In case I didn’t have enough name troubles, now that I am setting out on another trans-Atlantic voyage with my children after three years on one continent, I find myself assembling the papers to prove that they are in fact my children, given that we don’t have the same last name.

Why not?

I am very much still married to their father. But back when I was 24 and making the decision about what to put on my marriage certificate, I was two things a lot more than I was a wife. I was a feminist and a journalist.

The feminist in me was outraged by the injustice that women are supposed to change their names and carry around documentation proving they have a right to their birth certificate and educational qualifications for the rest of their lives while men don’t have to. I also thought my family history and pride was every bit as important as his.

I magnanimously offered him my last name, which frankly would have been a more practical option, since Blažková (the ový ending is mandatory for women in Czech) is not an easy last name to be saddled with in the English speaking world, whereas Farnam would have been fine for a man in Czechia or America. But of course, he refused.
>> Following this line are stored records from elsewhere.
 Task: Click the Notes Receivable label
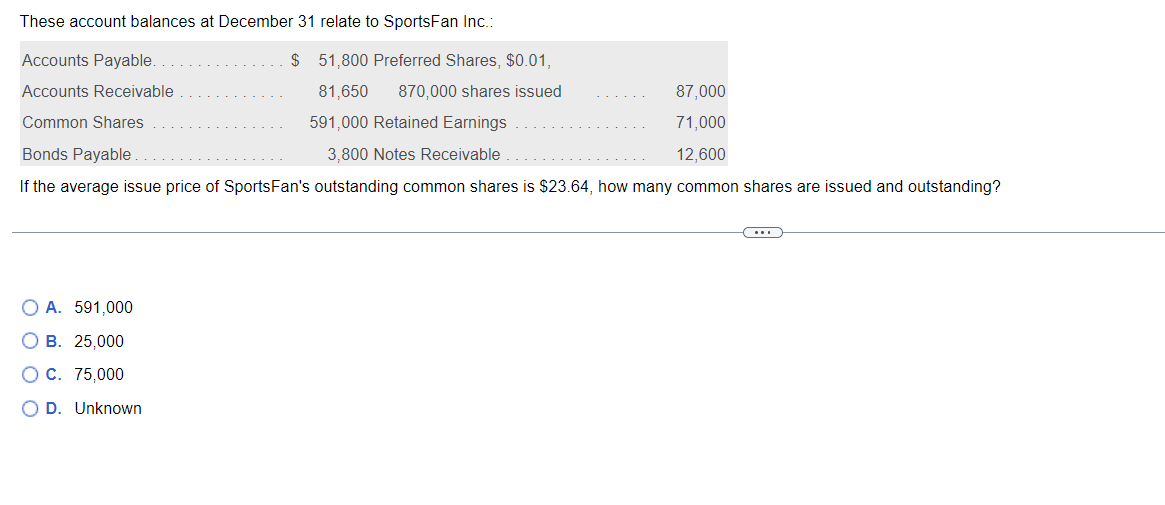[437, 154]
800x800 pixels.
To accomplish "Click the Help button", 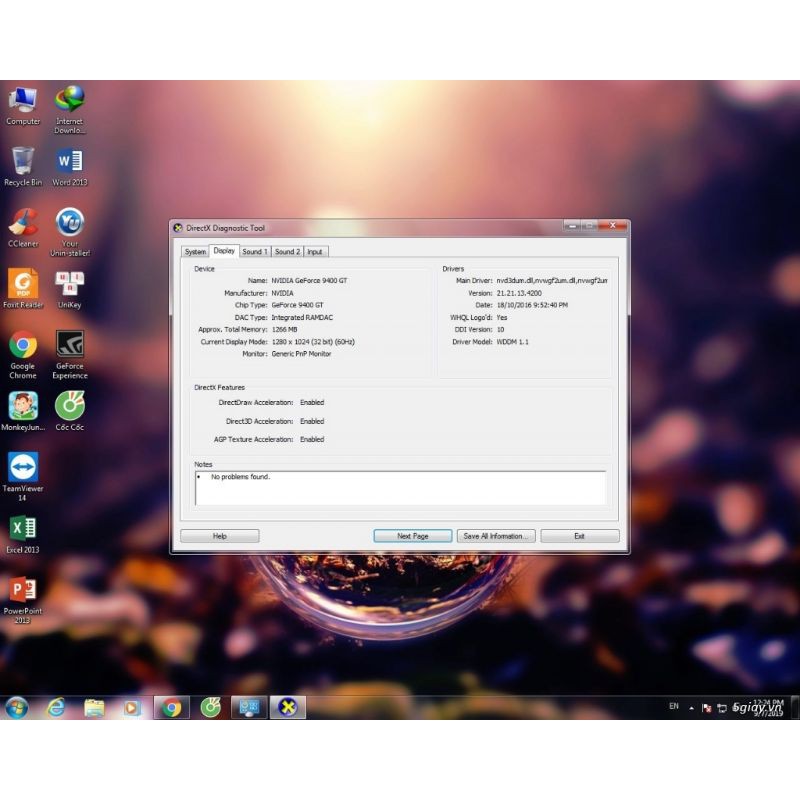I will click(220, 536).
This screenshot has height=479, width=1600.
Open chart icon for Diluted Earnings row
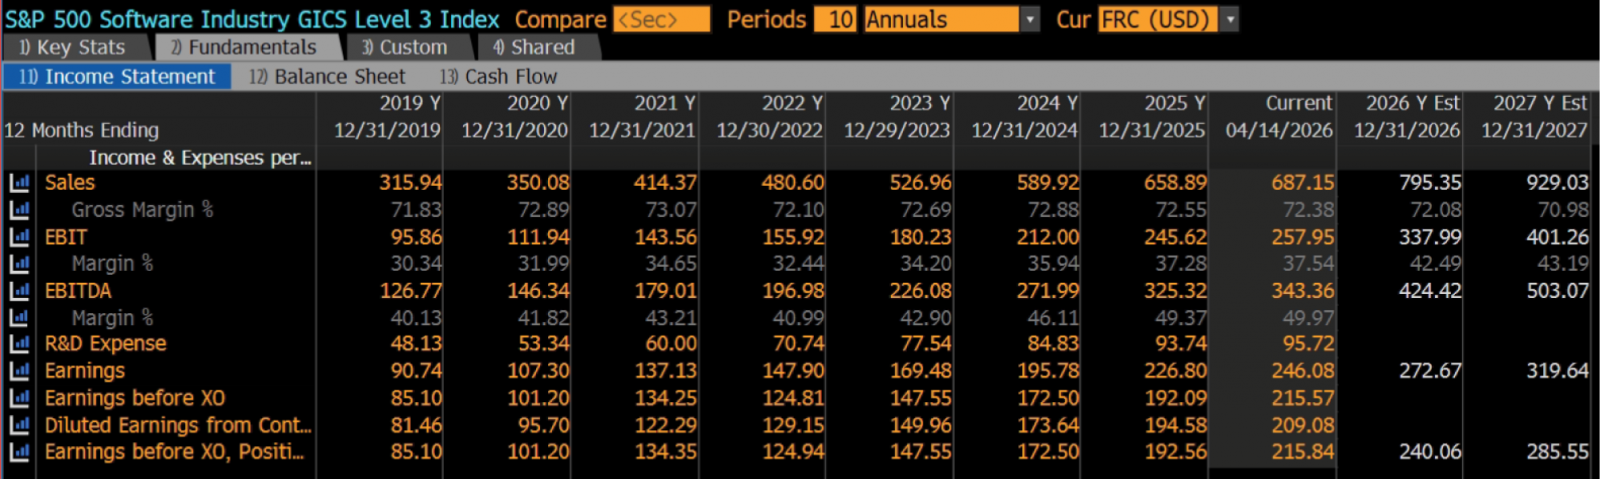(x=19, y=425)
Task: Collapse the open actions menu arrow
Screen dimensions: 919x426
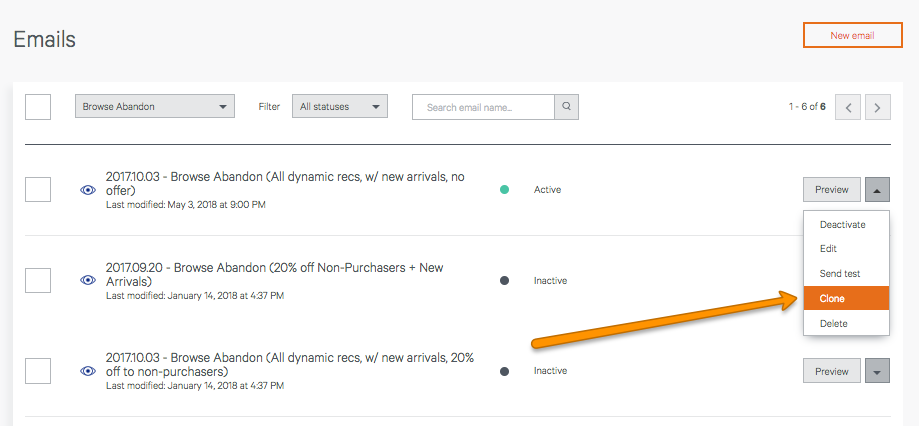Action: tap(877, 189)
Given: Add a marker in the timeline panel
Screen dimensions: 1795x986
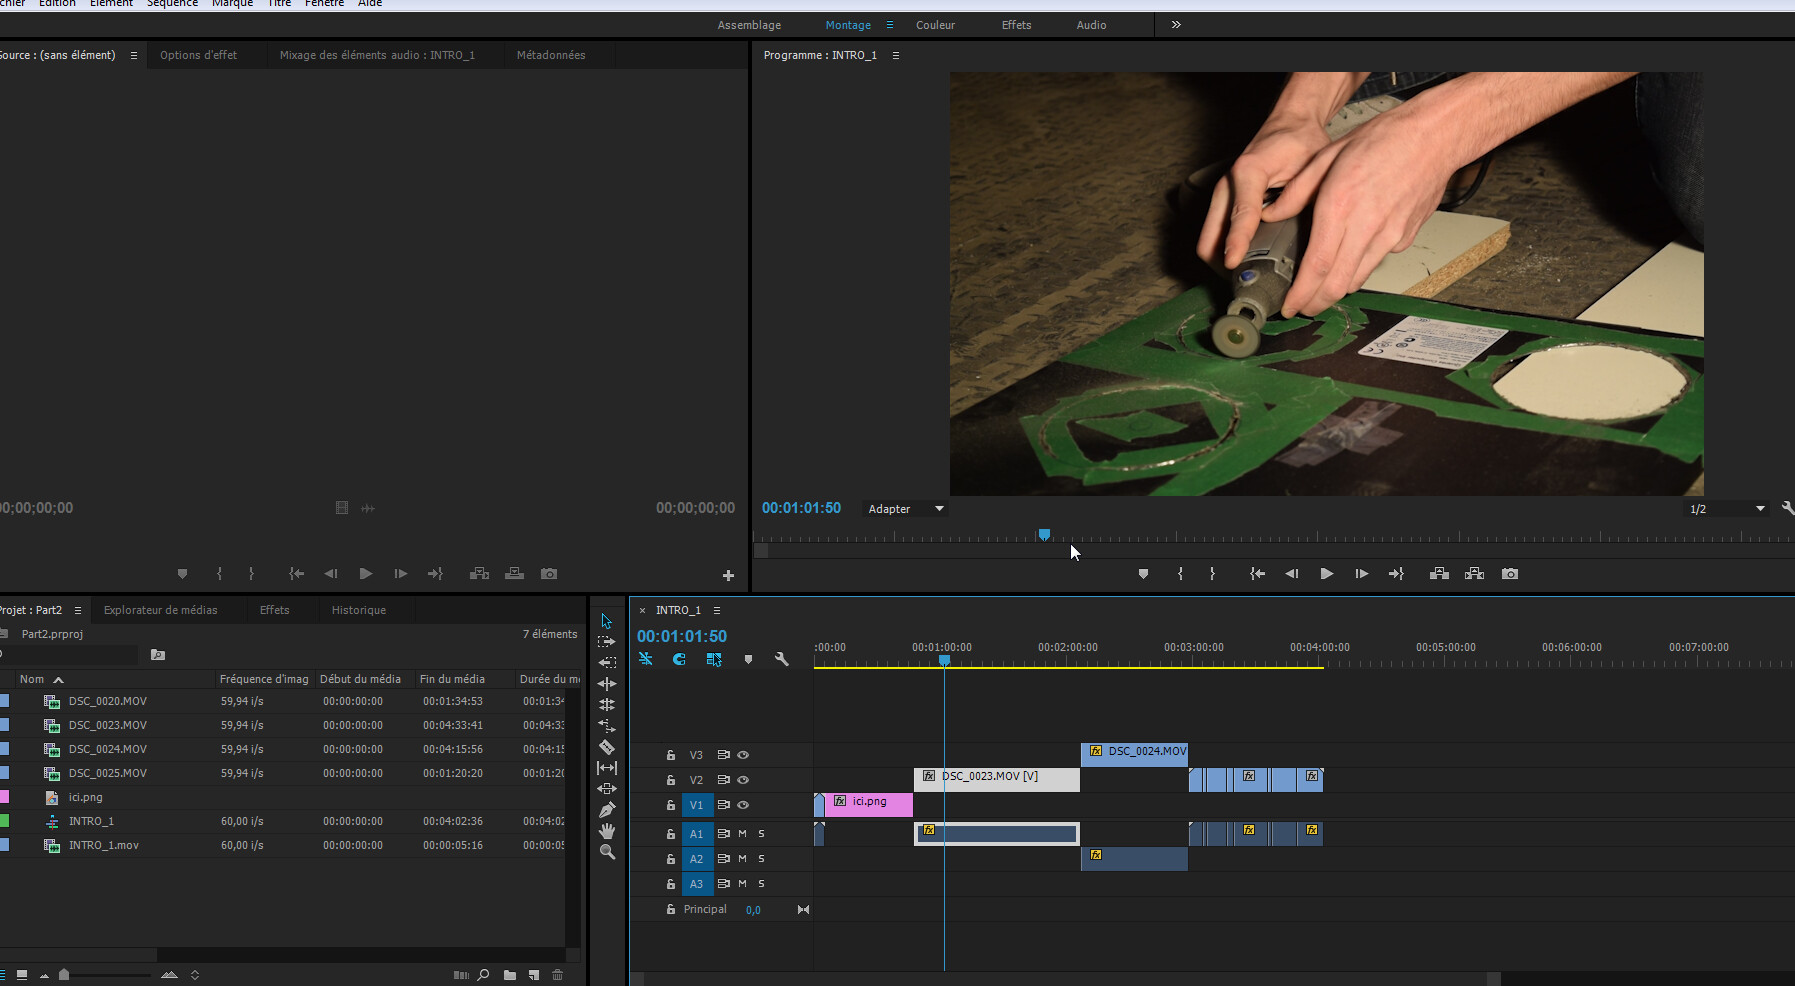Looking at the screenshot, I should pos(748,659).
In the end, it was my journalism and writing career that made changing my name most difficult. Certainly, plenty of writers use pen names but it is more of a hassle than most people think. I did not want to change my name just as I was earning “a name for myself” as an international stringer. And I didn’t even want to clue colleagues in to the fact that I was married or even a woman on some long-distance jobs. There were (and still are) reasons, especially in a profession like international journalism to keep these details to one’s self.

So, I kept my name, which means that when I go through customs with my kids, we’ll each have different last names from the American perspective, because Czech male and female last names are different, so not even my kids entirely share a last name. My son is a Blažek and my daughter is a Blažková.

And again, I don’t entirely mind. There are some prickly practical issues with all of this naming confusion. But they also give us a story. If a person who did not know us looked at our names, there would be many mysteries but also some things that would give clues about who we truly are—a cross-cultural, bilingual, nature-loving family. And that is how it should be. Our names give clues to our souls.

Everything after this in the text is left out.